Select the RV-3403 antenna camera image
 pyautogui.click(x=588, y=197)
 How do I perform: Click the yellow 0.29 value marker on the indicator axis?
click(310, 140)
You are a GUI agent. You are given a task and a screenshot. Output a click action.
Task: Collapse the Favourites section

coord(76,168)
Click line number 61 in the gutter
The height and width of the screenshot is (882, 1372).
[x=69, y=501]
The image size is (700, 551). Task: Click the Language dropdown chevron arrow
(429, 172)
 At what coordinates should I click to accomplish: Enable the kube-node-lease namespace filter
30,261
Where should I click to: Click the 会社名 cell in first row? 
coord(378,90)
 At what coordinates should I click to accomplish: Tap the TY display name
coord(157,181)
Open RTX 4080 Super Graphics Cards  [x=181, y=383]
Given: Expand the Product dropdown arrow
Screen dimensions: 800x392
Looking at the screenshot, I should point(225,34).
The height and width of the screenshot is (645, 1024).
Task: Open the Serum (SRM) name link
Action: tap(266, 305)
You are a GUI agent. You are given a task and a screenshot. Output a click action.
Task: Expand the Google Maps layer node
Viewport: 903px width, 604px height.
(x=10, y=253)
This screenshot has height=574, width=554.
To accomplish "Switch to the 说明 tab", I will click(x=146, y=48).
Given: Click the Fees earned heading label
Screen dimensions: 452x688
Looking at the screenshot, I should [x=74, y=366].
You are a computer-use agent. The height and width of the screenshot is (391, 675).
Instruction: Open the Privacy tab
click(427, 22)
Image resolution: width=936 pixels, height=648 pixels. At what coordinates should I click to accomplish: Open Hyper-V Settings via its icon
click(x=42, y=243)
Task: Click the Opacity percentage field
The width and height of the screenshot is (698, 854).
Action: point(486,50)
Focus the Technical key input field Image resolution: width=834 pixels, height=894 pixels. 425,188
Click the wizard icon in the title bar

→ Stated exercise
List every line of the data above that contains the string "pixels". Only matches with the same letter case count.

→ Completed task
Image resolution: width=936 pixels, height=648 pixels. At what coordinates should I click to accomplish: Open Hyper-V Settings via its icon
Focus the Technical key input field Image resolution: width=834 pixels, height=894 pixels. 425,188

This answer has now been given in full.